Of course, following Jesus is not always roses and sunshine, even if it begins that way. There are struggles as we learn to live differently, and we also periodically confront profound challenges to our faith, challenges that make it seem as if our relationship with Jesus is dying. It is Camila Cabello’s song “Consequences” that captures this part of the journey of discipleship for me. In particular, I can hear Mary Magdalene and Peter and John all singing this song to themselves on Holy Saturday. Listen to the tension in the two versions of the chorus present in the song:
“Loving you was young, and wild, and free, Loving you was cool, and hot, and sweet. Loving you was sunshine, safe and sound, A steady place to let down my defenses. But loving you had consequences.”
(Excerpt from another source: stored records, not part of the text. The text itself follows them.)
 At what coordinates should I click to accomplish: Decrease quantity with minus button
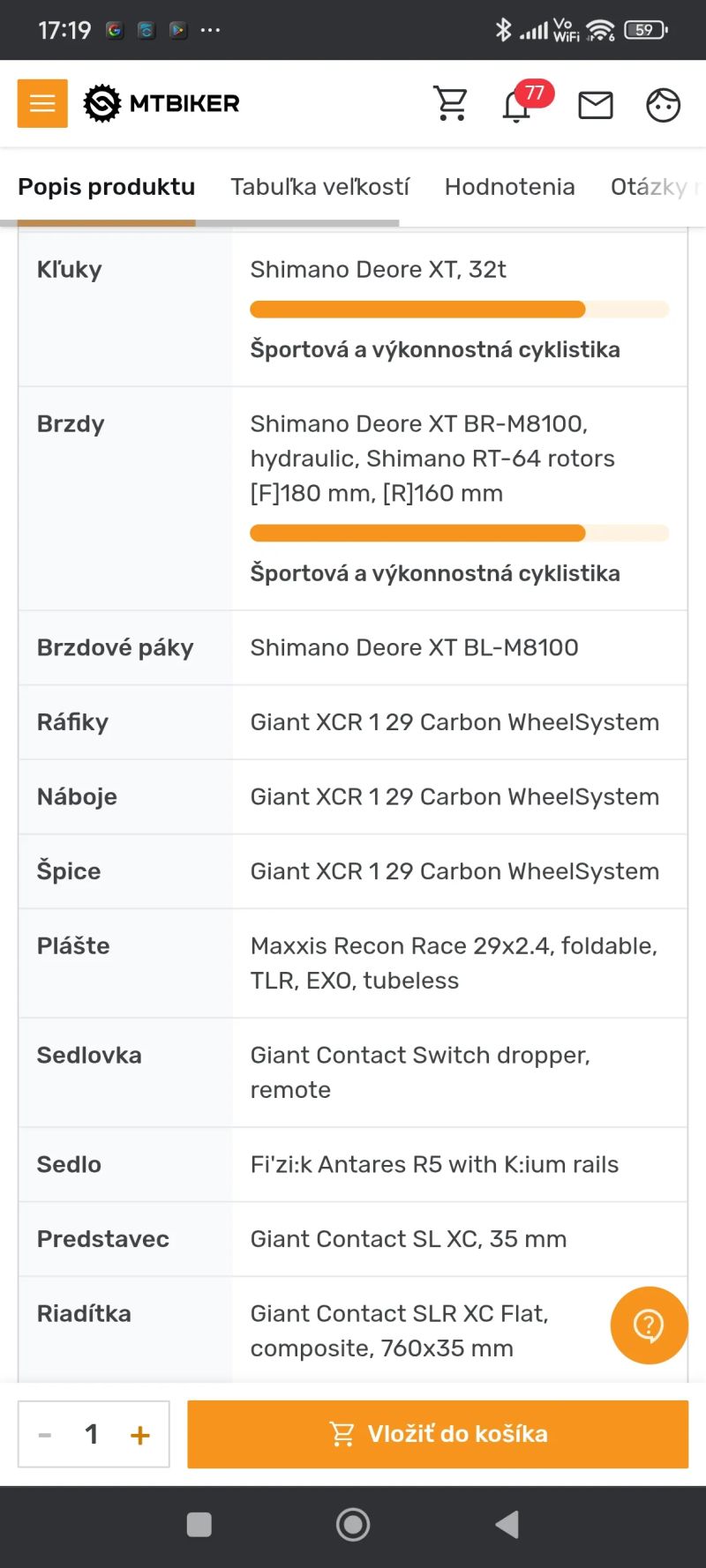coord(45,1435)
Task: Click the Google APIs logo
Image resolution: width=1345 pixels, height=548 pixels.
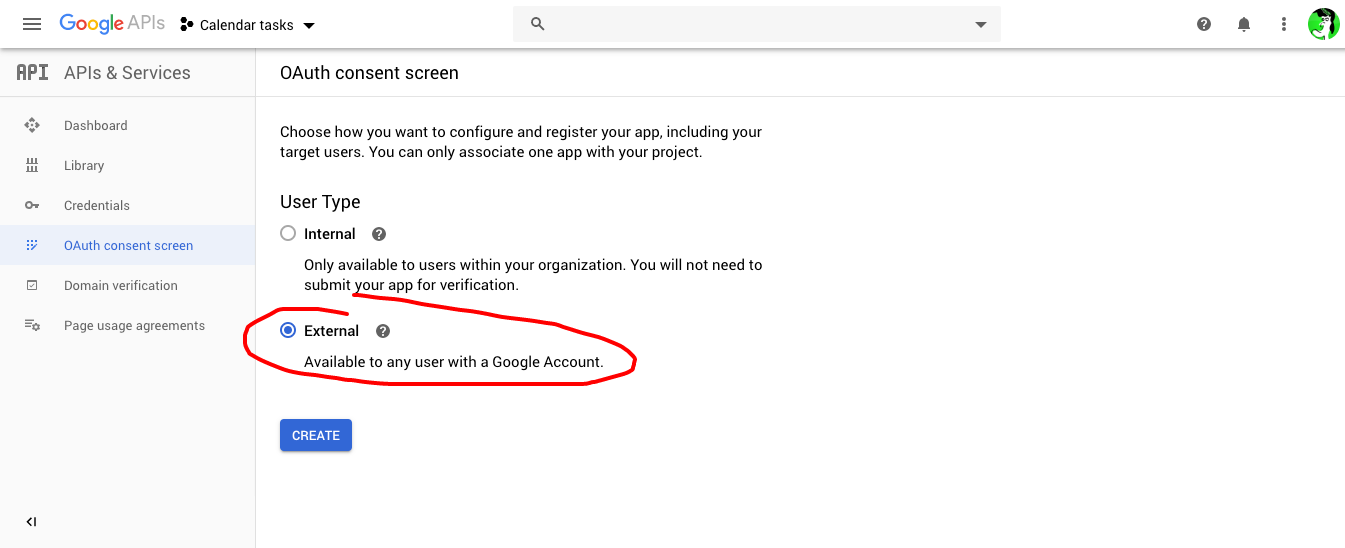Action: click(x=112, y=24)
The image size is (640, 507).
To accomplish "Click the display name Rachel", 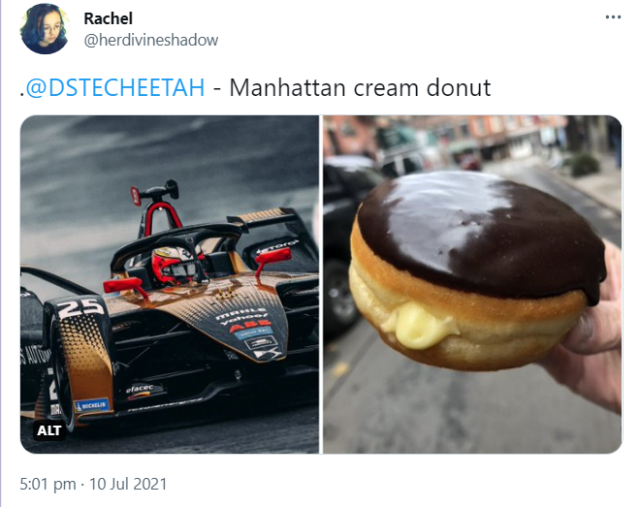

Then later, she sings, “Loving you was dumb, and dark, and cheap. Loving you will still take shots at me. For loving you was sunshine but then it poured And I lost so much more than my senses ‘Cause loving you had consequences.”
Following Jesus is transformative, and creates in us a new life where we can more fully live as the people we are created to be. But we do a disservice to ourselves and to those who are just learning to follow Christ if we make it seem like the journey is always an easy one. Even if we never waiver in our faith in Christ (which I expect most of us do at some point in life), we all face tests of our faith. Some of us are made to feel foolish for following Christ. Some of us will lose people in our lives because we choose to follow him. There are losses in the midst of great gain, and those losses are painful.
These two songs together remind me of my journey, and they help me stay focused on the work I have before me to help others grow in their relationship with Christ. They remind me of the joys and the struggles and keep me grounded in the reality before me even as they help me imagine the reign to come. What connects you to your journey as a disciple? Share with me at firstname.lastname@example.org.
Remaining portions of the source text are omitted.